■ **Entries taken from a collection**
§
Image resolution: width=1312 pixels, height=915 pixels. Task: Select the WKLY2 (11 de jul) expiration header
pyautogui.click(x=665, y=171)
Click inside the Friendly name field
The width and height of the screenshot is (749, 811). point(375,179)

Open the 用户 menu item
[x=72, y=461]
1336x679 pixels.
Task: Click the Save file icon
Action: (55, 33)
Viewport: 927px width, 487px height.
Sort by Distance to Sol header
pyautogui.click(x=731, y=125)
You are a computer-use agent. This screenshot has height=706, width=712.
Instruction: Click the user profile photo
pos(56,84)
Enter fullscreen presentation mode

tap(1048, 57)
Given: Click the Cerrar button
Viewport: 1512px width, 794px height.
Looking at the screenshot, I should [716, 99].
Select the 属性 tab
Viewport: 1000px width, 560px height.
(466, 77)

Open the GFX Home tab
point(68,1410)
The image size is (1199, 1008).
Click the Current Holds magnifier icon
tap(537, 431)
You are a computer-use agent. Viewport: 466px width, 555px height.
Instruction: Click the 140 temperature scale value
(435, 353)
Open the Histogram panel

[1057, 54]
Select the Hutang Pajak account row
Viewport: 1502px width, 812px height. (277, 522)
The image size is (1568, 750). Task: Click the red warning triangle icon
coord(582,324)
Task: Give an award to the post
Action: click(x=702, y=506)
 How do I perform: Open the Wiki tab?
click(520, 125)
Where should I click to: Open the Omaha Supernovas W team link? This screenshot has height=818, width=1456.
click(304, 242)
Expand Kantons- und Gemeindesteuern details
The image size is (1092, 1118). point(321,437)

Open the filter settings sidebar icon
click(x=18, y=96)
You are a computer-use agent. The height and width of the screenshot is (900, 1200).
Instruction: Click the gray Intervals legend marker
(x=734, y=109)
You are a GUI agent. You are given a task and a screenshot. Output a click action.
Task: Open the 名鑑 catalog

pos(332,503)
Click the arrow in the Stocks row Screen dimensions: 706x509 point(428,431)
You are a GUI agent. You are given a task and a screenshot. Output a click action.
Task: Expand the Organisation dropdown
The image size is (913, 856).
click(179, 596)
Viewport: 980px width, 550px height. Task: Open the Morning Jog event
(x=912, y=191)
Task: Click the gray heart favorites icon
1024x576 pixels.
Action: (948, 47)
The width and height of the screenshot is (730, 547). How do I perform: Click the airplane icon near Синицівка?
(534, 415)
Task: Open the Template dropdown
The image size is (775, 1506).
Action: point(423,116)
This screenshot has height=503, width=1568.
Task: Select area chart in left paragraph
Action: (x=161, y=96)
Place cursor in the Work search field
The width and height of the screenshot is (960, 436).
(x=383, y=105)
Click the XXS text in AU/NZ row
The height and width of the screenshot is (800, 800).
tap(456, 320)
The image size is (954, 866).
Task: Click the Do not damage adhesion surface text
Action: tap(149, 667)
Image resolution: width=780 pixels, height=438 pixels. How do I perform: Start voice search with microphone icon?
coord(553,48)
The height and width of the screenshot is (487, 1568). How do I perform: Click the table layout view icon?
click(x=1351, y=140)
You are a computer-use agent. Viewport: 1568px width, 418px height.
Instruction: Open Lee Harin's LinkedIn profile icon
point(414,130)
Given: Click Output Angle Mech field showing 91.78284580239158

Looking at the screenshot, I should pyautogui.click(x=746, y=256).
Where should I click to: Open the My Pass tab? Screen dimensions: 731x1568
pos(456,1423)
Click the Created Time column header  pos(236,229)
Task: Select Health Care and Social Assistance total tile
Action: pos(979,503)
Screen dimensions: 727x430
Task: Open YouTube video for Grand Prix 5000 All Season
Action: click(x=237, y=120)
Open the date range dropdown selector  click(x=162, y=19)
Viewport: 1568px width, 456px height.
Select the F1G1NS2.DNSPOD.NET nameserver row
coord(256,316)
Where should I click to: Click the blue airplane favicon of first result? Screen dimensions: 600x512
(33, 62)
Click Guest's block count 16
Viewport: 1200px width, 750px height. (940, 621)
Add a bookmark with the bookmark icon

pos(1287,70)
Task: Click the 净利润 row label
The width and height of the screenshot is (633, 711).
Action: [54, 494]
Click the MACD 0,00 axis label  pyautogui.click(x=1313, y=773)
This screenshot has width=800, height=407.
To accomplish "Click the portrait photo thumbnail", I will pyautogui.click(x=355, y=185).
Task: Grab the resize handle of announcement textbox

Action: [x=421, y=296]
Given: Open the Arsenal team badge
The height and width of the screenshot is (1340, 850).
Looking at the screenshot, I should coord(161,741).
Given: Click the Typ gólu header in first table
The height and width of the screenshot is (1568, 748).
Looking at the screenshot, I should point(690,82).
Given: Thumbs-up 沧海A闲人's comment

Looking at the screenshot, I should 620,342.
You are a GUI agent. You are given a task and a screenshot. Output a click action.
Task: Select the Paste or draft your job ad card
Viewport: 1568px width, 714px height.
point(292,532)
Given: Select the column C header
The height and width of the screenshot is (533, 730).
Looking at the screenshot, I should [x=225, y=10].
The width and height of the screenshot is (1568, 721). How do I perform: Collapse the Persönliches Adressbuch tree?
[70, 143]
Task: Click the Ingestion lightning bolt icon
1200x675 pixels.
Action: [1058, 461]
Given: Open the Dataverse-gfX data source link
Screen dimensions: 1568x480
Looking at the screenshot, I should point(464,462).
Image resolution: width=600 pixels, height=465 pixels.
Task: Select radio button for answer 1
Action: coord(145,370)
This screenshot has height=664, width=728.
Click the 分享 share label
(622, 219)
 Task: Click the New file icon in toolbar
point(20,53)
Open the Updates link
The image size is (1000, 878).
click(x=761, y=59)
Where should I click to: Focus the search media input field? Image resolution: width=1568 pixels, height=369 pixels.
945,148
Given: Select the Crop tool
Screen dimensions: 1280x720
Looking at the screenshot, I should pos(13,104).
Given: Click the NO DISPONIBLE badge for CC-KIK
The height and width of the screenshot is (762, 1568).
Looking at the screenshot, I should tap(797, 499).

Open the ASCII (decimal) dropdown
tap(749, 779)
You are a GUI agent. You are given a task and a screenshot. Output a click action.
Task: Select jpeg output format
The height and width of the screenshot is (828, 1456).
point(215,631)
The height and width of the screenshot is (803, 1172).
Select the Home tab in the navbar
§
■ **Activity**
In full and without alteration, transcribe the entries above.

■ **Exercise result**
Image resolution: width=1312 pixels, height=915 pixels. Task: Select the WKLY2 (11 de jul) expiration header
pyautogui.click(x=665, y=171)
Click inside the Friendly name field
The width and height of the screenshot is (749, 811). point(375,179)

Open the 用户 menu item
[x=72, y=461]
1336x679 pixels.
Task: Click the Save file icon
Action: (55, 33)
Viewport: 927px width, 487px height.
Sort by Distance to Sol header
pyautogui.click(x=731, y=125)
You are a computer-use agent. This screenshot has height=706, width=712.
Instruction: Click the user profile photo
pos(56,84)
Enter fullscreen presentation mode

tap(1048, 57)
Given: Click the Cerrar button
Viewport: 1512px width, 794px height.
Looking at the screenshot, I should [716, 99].
Select the 属性 tab
Viewport: 1000px width, 560px height.
(466, 77)

Open the GFX Home tab
point(68,1410)
The image size is (1199, 1008).
Click the Current Holds magnifier icon
tap(537, 431)
You are a computer-use agent. Viewport: 466px width, 555px height.
Instruction: Click the 140 temperature scale value
(435, 353)
Open the Histogram panel

[1057, 54]
Select the Hutang Pajak account row
Viewport: 1502px width, 812px height. (277, 522)
The image size is (1568, 750). Task: Click the red warning triangle icon
coord(582,324)
Task: Give an award to the post
Action: click(x=702, y=506)
 How do I perform: Open the Wiki tab?
click(520, 125)
Where should I click to: Open the Omaha Supernovas W team link? This screenshot has height=818, width=1456.
click(304, 242)
Expand Kantons- und Gemeindesteuern details
The image size is (1092, 1118). point(321,437)

Open the filter settings sidebar icon
click(x=18, y=96)
You are a computer-use agent. The height and width of the screenshot is (900, 1200).
Instruction: Click the gray Intervals legend marker
(x=734, y=109)
You are a GUI agent. You are given a task and a screenshot. Output a click action.
Task: Open the 名鑑 catalog

pos(332,503)
Click the arrow in the Stocks row Screen dimensions: 706x509 point(428,431)
You are a GUI agent. You are given a task and a screenshot. Output a click action.
Task: Expand the Organisation dropdown
The image size is (913, 856).
click(179, 596)
Viewport: 980px width, 550px height. Task: Open the Morning Jog event
(x=912, y=191)
Task: Click the gray heart favorites icon
1024x576 pixels.
Action: (948, 47)
The width and height of the screenshot is (730, 547). How do I perform: Click the airplane icon near Синицівка?
(534, 415)
Task: Open the Template dropdown
The image size is (775, 1506).
Action: point(423,116)
This screenshot has height=503, width=1568.
Task: Select area chart in left paragraph
Action: (x=161, y=96)
Place cursor in the Work search field
The width and height of the screenshot is (960, 436).
(x=383, y=105)
Click the XXS text in AU/NZ row
The height and width of the screenshot is (800, 800).
tap(456, 320)
The image size is (954, 866).
Task: Click the Do not damage adhesion surface text
Action: tap(149, 667)
Image resolution: width=780 pixels, height=438 pixels. How do I perform: Start voice search with microphone icon?
coord(553,48)
The height and width of the screenshot is (487, 1568). How do I perform: Click the table layout view icon?
click(x=1351, y=140)
You are a computer-use agent. Viewport: 1568px width, 418px height.
Instruction: Open Lee Harin's LinkedIn profile icon
point(414,130)
Given: Click Output Angle Mech field showing 91.78284580239158

Looking at the screenshot, I should pyautogui.click(x=746, y=256).
Where should I click to: Open the My Pass tab? Screen dimensions: 731x1568
pos(456,1423)
Click the Created Time column header  pos(236,229)
Task: Select Health Care and Social Assistance total tile
Action: pos(979,503)
Screen dimensions: 727x430
Task: Open YouTube video for Grand Prix 5000 All Season
Action: click(x=237, y=120)
Open the date range dropdown selector  click(x=162, y=19)
Viewport: 1568px width, 456px height.
Select the F1G1NS2.DNSPOD.NET nameserver row
coord(256,316)
Where should I click to: Click the blue airplane favicon of first result? Screen dimensions: 600x512
(33, 62)
Click Guest's block count 16
Viewport: 1200px width, 750px height. (940, 621)
Add a bookmark with the bookmark icon

pos(1287,70)
Task: Click the 净利润 row label
The width and height of the screenshot is (633, 711).
Action: [54, 494]
Click the MACD 0,00 axis label  pyautogui.click(x=1313, y=773)
This screenshot has width=800, height=407.
To accomplish "Click the portrait photo thumbnail", I will pyautogui.click(x=355, y=185).
Task: Grab the resize handle of announcement textbox

Action: [x=421, y=296]
Given: Open the Arsenal team badge
The height and width of the screenshot is (1340, 850).
Looking at the screenshot, I should coord(161,741).
Given: Click the Typ gólu header in first table
The height and width of the screenshot is (1568, 748).
Looking at the screenshot, I should point(690,82).
Given: Thumbs-up 沧海A闲人's comment

Looking at the screenshot, I should 620,342.
You are a GUI agent. You are given a task and a screenshot. Output a click action.
Task: Select the Paste or draft your job ad card
Viewport: 1568px width, 714px height.
point(292,532)
Given: Select the column C header
The height and width of the screenshot is (533, 730).
Looking at the screenshot, I should [x=225, y=10].
The width and height of the screenshot is (1568, 721). How do I perform: Collapse the Persönliches Adressbuch tree?
[70, 143]
Task: Click the Ingestion lightning bolt icon
1200x675 pixels.
Action: [1058, 461]
Given: Open the Dataverse-gfX data source link
Screen dimensions: 1568x480
Looking at the screenshot, I should point(464,462).
Image resolution: width=600 pixels, height=465 pixels.
Task: Select radio button for answer 1
Action: coord(145,370)
This screenshot has height=664, width=728.
Click the 分享 share label
(622, 219)
 Task: Click the New file icon in toolbar
point(20,53)
Open the Updates link
The image size is (1000, 878).
click(x=761, y=59)
Where should I click to: Focus the search media input field? Image resolution: width=1568 pixels, height=369 pixels.
945,148
Given: Select the Crop tool
Screen dimensions: 1280x720
Looking at the screenshot, I should pos(13,104).
Given: Click the NO DISPONIBLE badge for CC-KIK
The height and width of the screenshot is (762, 1568).
Looking at the screenshot, I should tap(797, 499).

Open the ASCII (decimal) dropdown
tap(749, 779)
You are a GUI agent. You are given a task and a screenshot. Output a click action.
Task: Select jpeg output format
The height and width of the screenshot is (828, 1456).
point(215,631)
The height and width of the screenshot is (803, 1172).
Select the Home tab in the navbar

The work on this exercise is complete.